_EXTRAIT DU TEXTE_.
'''
Pour Gilbert Balavoine

 

 

   Lorsque naît John Locke, en 1632, près de Bristol, la Grande-Bretagne entame l'une des périodes les plus tumultueuses de son histoire.

Jeune étudiant à Oxford, John Locke s'intéresse aux sciences et particulièrement à la médecine. Il est amené à soigner un certain lord Ashley, futur comte de Shaftesbury et se lie avec lui. Initié à la vie politique il s'intéresse également à la philosophie, celle de Descartes en particulier. C'est un touche-à-tout, qui se fait instruire de la physique, de l'économie politique, etc.  

 

 L'angleterre dans la tourmente

 Au XVIIe siècle, l'histoire de l'Angleterre est marquée par des luttes intestines provoquées par les tentatives absolutistes des Stuart. Ces souverains qui régnèrent sur l'Écosse puis sur l'Angleterre veulent unir la religion et l'État dans la construction d'une monarchie dont ils rêvent.

L'Église anglicane (née cent ans plus tôt lors de la rupture d'Henri VIII avec Rome) doit faire face aux presbytériens renvoyés à leur puritanisme par le roi Jacques 1er qui impose une seule doctrine, une seule discipline, une seule religion.

C'est alors qu'on voit naître la première église baptiste anglaise, laquelle se pose en faveur de la séparation de l'Église et de l'État, ce qui n'est pas du goût des Stuart. Les puritains réclament la stricte observance dominicale, jusqu'à la suppression des jeux sportifs le dimanche. Le pouvoir royal s'y oppose par la publication d'un Book of Sports. L'affaire fait grand bruit !  Les presbytériens s'acharnent à défendre l'orthodoxie protestante, mettent l'accent sur le droit divin des évêques et plaident même pour le retour à certains rites catholiques. La crainte d'un rapprochement avec Rome oriente bien des esprits vers des sectes dissidentes

L'anglicanisme réprime. Les pasteurs suspects sont écartés, certains sont condamnés. Nombreux commencent à fuir le royaume. Dès 1640 la révolte gronde. Les adversaires de l'église anglicane épiscopalienne durcissent leur position. La première Révolution leur donne l'occasion d'une large revanche.

Onze évêques vont payer le massacre de plusieurs milliers de protestants dans l'Ulster. Charles 1er, de la Maison des Stuart, qui les rejoint en prison, est exécuté en 1649.
'''
_DOCUMENTS FOURNIS_.
'''
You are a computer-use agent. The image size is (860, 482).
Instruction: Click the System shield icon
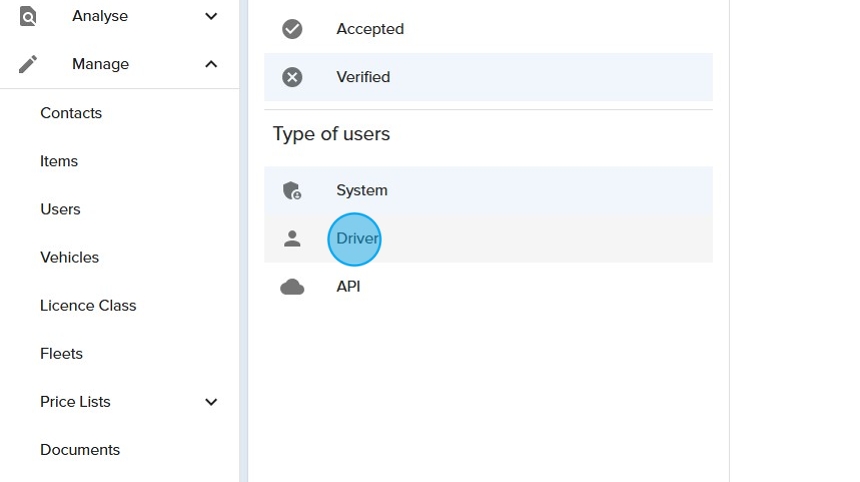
'''
'''
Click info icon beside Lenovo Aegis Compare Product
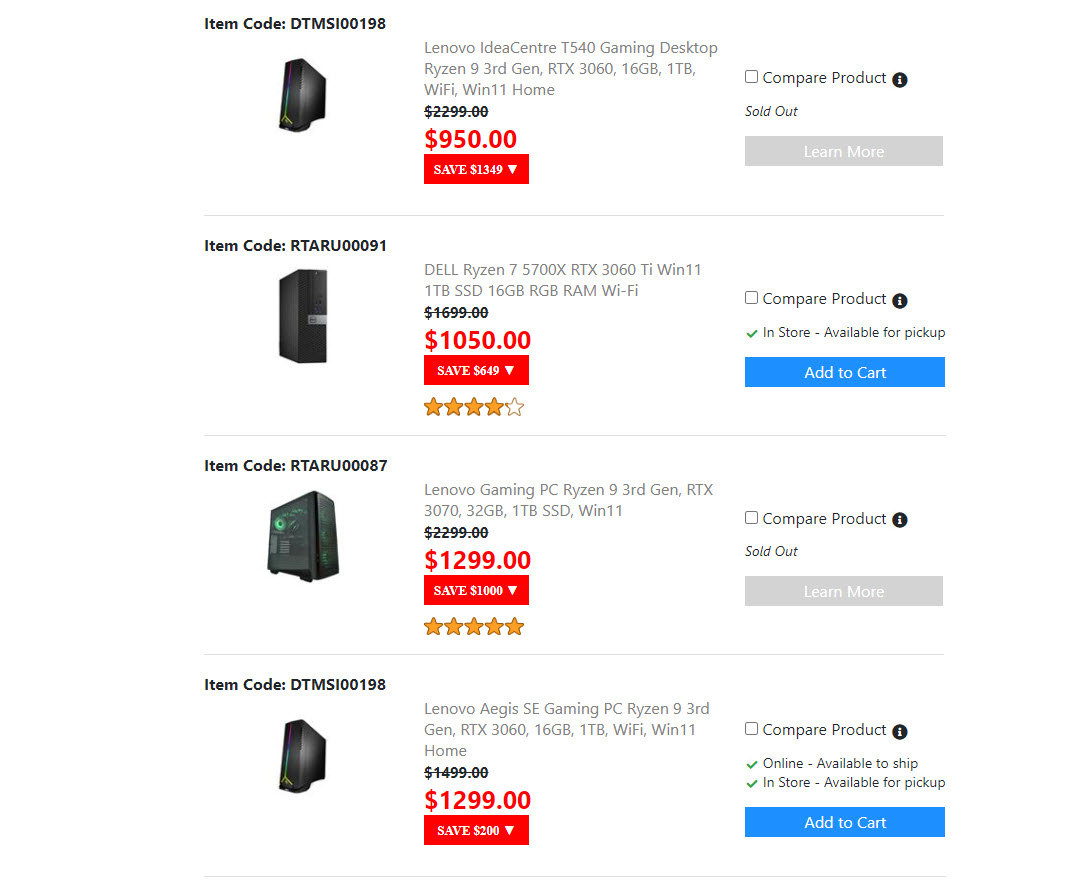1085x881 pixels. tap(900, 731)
'''
_CONSIGNES_.
**1)** Selon le texte sur John Locke, en quelle année Charles Ier est-il exécuté ?
**2)** D'après le texte sur John Locke, pourquoi la première église baptiste anglaise déplaît-elle aux Stuart ?
**3)** Poursuivez le texte sur John Locke à partir de sa dernière phrase.

_CORRIGÉS_.
**1)** En 1649.

**2)** Elle se prononce en faveur de la séparation de l'Église et de l'État. Or les Stuart veulent au contraire unir la religion et l'État dans la monarchie dont ils rêvent.

**3)**
Les antiépiscopaliens triomphant rétablissent leur système. Les ornements des églises et même les orgues sont interdits. Voilà qui ne plait pas à tout le monde. À commencer par les tenants des sectes nouvelles et égalitaires.  En 1649 Cromwell parvient à signer la fin d'un système religieux national. Le clergé est épuré. La liberté est accordée à toutes les sectes protestantes, parmi lesquelles les Quakers, persuadés que la lumière intérieure est supérieure aux dogmes, se font les apôtres d'un mysticisme exacerbé, ou encore les millenaristes  qui viennent annoncer la fin du monde prochaine.

À la faveur du rétablissement de la hiérarchie anglicane, en 1660, les persécutions reprennent. Les Quakers sont jetés en prison. Les dissidents fuient vers l'exil. La suspicion des Stuart oblige John Locke à quitter le pays pour Montpellier. Revenu un temps en Angleterre il doit à nouveau s'exiler à la suite de la réaction tory en 1682, aux Pays-Bas cette fois, pour s'y cacher.

Vingt ans plus tard, l'Église anglicane n'a toujours pas réussi à mater la résistance que lui opposent les dissidents. Jacques II est déposé. Avec l'avènement du protestant Guillaume d'Orange et de son épouse Marie commence véritablement, sur le plan ecclésiastique, "l'Angleterre moderne" (1). Grâce à l'arrivée au pouvoir du protestant Guillaume d'Orange qui tenait Locke en grande estime, ce dernier peut alors rentrer définitivement au pays. Le talent de notre philosophe se porte sur deux domaines. Celui de la connaissance d'abord, dont il étudie les fondements, l'étendue et les limites. Sur le plan épistémologique, Locke considére que toute connaissance vient de l'expérience. Il réfute l'innéité des idées et lie la connaissance à la sensation. L'expérience est au départ du savoir et s'accompagne de la réflexion dont le champ d'application se limite au réel. On peut dire que J. Locke est un empiriste.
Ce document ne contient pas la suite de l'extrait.